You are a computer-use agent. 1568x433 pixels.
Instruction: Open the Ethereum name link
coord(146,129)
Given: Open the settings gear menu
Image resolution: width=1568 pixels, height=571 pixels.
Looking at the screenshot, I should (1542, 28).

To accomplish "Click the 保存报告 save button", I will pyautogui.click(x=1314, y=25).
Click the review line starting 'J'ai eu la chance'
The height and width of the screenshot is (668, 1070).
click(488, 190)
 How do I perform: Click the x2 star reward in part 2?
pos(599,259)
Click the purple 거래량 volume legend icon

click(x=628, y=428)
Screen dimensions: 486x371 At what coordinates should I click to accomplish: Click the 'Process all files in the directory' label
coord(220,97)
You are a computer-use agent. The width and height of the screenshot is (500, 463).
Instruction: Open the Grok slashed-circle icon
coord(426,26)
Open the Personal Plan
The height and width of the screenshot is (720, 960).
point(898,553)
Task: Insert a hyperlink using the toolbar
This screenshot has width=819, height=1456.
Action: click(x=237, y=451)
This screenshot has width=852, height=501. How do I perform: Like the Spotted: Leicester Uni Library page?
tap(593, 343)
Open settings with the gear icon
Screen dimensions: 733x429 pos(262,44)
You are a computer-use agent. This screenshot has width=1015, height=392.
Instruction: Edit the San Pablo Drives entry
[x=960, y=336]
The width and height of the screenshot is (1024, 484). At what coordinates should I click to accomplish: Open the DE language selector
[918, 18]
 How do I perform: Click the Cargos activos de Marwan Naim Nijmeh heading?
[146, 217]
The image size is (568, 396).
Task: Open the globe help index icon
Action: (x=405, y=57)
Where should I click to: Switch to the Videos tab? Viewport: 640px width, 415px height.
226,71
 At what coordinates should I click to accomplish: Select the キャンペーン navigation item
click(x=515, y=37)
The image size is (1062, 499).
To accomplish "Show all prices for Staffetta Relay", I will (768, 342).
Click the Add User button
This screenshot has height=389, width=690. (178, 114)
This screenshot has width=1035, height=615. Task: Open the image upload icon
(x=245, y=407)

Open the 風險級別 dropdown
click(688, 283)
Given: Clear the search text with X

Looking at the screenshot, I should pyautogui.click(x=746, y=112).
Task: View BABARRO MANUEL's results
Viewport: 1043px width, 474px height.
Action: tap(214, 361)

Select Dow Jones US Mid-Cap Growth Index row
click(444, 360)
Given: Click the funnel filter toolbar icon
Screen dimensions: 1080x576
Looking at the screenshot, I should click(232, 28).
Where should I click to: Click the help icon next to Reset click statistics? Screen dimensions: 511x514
━━━━━━━━━━━━━━━━
Exercise instructions:
Retype each line of the material above exactly.

Task response:
You are a computer-use agent. 1568x433 pixels.
Instruction: Open the Ethereum name link
coord(146,129)
Given: Open the settings gear menu
Image resolution: width=1568 pixels, height=571 pixels.
Looking at the screenshot, I should (1542, 28).

To accomplish "Click the 保存报告 save button", I will pyautogui.click(x=1314, y=25).
Click the review line starting 'J'ai eu la chance'
The height and width of the screenshot is (668, 1070).
click(488, 190)
 How do I perform: Click the x2 star reward in part 2?
pos(599,259)
Click the purple 거래량 volume legend icon

click(x=628, y=428)
Screen dimensions: 486x371 At what coordinates should I click to accomplish: Click the 'Process all files in the directory' label
coord(220,97)
You are a computer-use agent. The width and height of the screenshot is (500, 463).
Instruction: Open the Grok slashed-circle icon
coord(426,26)
Open the Personal Plan
The height and width of the screenshot is (720, 960).
point(898,553)
Task: Insert a hyperlink using the toolbar
This screenshot has width=819, height=1456.
Action: click(x=237, y=451)
This screenshot has width=852, height=501. How do I perform: Like the Spotted: Leicester Uni Library page?
tap(593, 343)
Open settings with the gear icon
Screen dimensions: 733x429 pos(262,44)
You are a computer-use agent. This screenshot has width=1015, height=392.
Instruction: Edit the San Pablo Drives entry
[x=960, y=336]
The width and height of the screenshot is (1024, 484). At what coordinates should I click to accomplish: Open the DE language selector
[918, 18]
 How do I perform: Click the Cargos activos de Marwan Naim Nijmeh heading?
[146, 217]
The image size is (568, 396).
Task: Open the globe help index icon
Action: (x=405, y=57)
Where should I click to: Switch to the Videos tab? Viewport: 640px width, 415px height.
226,71
 At what coordinates should I click to accomplish: Select the キャンペーン navigation item
click(x=515, y=37)
The image size is (1062, 499).
To accomplish "Show all prices for Staffetta Relay", I will (768, 342).
Click the Add User button
This screenshot has height=389, width=690. (178, 114)
This screenshot has width=1035, height=615. Task: Open the image upload icon
(x=245, y=407)

Open the 風險級別 dropdown
click(688, 283)
Given: Clear the search text with X

Looking at the screenshot, I should pyautogui.click(x=746, y=112).
Task: View BABARRO MANUEL's results
Viewport: 1043px width, 474px height.
Action: tap(214, 361)

Select Dow Jones US Mid-Cap Growth Index row
click(444, 360)
Given: Click the funnel filter toolbar icon
Screen dimensions: 1080x576
Looking at the screenshot, I should click(232, 28).
Where should I click to: Click the help icon next to Reset click statistics? Screen dimensions: 511x514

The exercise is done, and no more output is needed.